[Start of Attachment]

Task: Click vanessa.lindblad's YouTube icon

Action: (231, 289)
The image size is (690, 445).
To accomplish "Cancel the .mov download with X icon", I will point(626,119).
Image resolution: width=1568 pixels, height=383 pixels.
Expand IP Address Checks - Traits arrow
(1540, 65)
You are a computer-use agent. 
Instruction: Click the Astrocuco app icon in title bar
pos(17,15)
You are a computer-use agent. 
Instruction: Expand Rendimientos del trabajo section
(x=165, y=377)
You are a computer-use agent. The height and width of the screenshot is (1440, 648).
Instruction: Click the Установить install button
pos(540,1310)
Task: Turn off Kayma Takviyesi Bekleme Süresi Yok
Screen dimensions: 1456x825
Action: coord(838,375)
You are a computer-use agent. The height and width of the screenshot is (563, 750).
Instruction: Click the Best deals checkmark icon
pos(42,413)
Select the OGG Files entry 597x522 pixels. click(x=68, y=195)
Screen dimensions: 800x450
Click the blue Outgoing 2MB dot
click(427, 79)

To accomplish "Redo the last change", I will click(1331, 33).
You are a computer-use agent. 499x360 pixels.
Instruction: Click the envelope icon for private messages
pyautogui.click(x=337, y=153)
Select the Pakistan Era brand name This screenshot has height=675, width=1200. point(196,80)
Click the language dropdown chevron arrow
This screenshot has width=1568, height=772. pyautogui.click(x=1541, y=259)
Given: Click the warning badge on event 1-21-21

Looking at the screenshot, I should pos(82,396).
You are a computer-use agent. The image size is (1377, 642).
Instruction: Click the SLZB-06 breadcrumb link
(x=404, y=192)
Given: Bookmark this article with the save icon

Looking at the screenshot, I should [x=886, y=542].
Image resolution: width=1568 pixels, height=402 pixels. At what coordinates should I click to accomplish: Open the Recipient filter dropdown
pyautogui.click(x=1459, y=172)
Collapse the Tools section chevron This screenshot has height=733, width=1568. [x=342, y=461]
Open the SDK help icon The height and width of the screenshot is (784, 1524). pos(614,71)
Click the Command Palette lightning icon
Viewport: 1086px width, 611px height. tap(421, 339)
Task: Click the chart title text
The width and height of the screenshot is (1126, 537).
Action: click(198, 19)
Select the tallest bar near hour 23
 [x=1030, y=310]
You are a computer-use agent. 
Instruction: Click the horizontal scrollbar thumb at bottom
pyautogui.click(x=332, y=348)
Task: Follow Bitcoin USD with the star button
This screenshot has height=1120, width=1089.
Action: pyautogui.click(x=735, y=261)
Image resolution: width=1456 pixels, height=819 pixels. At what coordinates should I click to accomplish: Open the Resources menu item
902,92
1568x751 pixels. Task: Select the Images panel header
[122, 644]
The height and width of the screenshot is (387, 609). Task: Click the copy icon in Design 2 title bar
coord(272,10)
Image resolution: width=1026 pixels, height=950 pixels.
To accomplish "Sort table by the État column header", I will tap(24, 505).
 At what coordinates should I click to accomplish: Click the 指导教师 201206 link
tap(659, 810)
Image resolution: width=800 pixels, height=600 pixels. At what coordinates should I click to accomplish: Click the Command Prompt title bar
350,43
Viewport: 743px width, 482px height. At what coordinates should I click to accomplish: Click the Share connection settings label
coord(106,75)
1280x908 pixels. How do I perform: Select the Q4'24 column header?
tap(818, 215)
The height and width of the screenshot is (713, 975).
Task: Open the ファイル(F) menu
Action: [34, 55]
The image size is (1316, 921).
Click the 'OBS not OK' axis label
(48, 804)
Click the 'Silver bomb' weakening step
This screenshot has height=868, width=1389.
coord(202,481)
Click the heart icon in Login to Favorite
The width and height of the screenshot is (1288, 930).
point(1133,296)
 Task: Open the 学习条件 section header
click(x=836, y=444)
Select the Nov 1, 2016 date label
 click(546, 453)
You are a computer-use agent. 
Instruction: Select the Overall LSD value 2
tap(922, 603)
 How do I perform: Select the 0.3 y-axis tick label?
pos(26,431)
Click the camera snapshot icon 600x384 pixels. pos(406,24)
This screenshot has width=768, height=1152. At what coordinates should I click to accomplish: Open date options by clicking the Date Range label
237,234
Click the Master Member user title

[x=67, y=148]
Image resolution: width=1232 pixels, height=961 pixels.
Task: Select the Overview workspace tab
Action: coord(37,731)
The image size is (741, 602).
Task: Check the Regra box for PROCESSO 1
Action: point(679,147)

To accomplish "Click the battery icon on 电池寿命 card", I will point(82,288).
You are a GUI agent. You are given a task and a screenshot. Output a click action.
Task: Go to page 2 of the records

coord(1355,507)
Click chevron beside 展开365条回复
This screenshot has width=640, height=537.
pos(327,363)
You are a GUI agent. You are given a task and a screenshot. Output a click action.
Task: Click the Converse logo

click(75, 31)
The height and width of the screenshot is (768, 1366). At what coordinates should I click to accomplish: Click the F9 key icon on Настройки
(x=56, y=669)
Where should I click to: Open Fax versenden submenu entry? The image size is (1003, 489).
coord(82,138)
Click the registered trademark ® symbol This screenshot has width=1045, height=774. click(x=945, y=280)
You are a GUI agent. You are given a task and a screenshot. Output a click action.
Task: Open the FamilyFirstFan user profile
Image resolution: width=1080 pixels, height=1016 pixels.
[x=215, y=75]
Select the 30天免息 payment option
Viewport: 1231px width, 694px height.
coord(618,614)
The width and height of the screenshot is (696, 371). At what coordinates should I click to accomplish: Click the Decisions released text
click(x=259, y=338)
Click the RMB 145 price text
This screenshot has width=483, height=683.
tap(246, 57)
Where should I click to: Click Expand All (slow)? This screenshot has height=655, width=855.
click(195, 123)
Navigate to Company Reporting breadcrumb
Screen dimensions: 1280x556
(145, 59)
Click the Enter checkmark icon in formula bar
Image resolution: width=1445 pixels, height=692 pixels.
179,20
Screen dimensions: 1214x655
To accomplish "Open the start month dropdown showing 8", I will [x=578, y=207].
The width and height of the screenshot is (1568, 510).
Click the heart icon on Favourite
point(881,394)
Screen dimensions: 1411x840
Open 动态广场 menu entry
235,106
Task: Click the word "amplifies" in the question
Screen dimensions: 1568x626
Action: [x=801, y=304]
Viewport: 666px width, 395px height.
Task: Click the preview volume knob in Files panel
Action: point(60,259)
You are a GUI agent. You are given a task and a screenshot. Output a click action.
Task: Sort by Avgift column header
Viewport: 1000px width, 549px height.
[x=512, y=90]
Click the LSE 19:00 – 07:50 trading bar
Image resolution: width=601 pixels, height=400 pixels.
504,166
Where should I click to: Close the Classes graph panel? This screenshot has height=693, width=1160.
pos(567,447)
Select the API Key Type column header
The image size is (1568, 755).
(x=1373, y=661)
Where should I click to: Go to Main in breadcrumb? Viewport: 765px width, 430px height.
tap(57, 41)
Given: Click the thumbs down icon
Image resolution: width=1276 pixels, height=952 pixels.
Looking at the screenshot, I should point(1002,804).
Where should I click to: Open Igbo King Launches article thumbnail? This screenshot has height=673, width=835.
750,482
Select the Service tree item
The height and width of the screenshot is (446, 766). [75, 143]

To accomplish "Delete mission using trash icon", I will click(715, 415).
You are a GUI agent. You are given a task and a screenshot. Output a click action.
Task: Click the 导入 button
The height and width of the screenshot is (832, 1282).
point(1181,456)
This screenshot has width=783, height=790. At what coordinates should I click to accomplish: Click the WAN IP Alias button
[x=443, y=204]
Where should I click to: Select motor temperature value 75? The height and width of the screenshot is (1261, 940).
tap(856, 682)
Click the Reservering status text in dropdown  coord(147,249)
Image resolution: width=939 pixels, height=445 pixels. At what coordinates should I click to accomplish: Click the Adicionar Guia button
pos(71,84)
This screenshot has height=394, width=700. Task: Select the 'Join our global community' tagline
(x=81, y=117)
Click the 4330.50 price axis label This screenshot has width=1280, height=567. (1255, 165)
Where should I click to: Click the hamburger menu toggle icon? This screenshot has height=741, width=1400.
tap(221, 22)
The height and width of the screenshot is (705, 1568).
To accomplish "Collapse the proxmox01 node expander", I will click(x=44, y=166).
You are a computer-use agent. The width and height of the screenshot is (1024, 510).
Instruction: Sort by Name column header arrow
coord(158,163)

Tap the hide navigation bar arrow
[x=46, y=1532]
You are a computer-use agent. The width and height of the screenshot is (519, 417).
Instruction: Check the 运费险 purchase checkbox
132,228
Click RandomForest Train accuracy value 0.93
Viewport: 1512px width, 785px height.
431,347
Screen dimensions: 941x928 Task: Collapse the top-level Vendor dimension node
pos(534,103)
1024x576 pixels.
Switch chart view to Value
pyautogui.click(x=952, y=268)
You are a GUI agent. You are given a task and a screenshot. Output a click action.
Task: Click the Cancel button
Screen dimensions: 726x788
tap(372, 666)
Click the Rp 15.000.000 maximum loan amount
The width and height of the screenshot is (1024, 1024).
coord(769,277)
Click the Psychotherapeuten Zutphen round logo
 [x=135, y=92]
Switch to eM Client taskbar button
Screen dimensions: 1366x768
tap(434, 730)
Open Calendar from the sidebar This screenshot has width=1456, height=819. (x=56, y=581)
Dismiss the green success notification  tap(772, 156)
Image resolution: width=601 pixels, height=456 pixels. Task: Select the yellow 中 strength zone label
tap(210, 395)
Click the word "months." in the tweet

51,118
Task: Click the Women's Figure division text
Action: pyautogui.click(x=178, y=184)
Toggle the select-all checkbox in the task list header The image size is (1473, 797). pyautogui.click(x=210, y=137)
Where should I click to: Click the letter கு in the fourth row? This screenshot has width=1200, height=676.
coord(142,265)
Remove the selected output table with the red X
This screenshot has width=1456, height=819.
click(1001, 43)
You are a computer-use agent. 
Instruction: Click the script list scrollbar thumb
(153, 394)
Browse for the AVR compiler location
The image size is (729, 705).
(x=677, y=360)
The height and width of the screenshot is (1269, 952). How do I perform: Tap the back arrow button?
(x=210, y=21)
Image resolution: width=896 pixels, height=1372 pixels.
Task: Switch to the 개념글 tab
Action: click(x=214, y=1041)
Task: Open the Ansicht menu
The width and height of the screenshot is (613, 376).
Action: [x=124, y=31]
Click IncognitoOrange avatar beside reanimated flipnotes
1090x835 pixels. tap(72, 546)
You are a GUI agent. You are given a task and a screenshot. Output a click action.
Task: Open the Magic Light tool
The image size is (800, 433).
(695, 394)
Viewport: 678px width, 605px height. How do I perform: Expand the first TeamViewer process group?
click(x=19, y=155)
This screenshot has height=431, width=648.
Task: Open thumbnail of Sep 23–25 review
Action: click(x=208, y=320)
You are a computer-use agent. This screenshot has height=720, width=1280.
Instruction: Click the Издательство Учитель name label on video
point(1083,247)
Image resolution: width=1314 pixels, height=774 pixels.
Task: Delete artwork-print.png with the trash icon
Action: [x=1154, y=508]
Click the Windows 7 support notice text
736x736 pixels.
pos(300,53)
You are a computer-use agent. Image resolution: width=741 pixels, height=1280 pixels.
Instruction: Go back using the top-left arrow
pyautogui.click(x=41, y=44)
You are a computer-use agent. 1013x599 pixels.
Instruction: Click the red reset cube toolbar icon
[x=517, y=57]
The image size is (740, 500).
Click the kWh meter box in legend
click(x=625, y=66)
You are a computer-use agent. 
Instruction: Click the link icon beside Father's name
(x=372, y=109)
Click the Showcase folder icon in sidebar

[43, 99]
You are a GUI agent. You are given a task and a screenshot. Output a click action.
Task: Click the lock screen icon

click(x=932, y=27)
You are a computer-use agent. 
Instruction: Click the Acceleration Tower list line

[End of Attachment]

WHAT YOU NEED TO DO | Tally the lines of the material that contain the word "will" and say the number, nothing more.

ANSWER AREA | 7